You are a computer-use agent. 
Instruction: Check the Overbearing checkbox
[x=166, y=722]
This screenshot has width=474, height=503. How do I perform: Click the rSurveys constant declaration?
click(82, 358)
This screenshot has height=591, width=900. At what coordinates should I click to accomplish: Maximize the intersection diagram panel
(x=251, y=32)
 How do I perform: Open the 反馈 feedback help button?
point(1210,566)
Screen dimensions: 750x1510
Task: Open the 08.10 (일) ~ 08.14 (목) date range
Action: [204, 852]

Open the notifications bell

━━━━━━━━━━

#### Required work:
A word-for-word restatement of all the records is required.

#### Worked solution:
You are a computer-use agent. 
Instruction: Check the Overbearing checkbox
[x=166, y=722]
This screenshot has width=474, height=503. How do I perform: Click the rSurveys constant declaration?
click(82, 358)
This screenshot has height=591, width=900. At what coordinates should I click to accomplish: Maximize the intersection diagram panel
(x=251, y=32)
 How do I perform: Open the 反馈 feedback help button?
point(1210,566)
Screen dimensions: 750x1510
Task: Open the 08.10 (일) ~ 08.14 (목) date range
Action: [204, 852]

Open the notifications bell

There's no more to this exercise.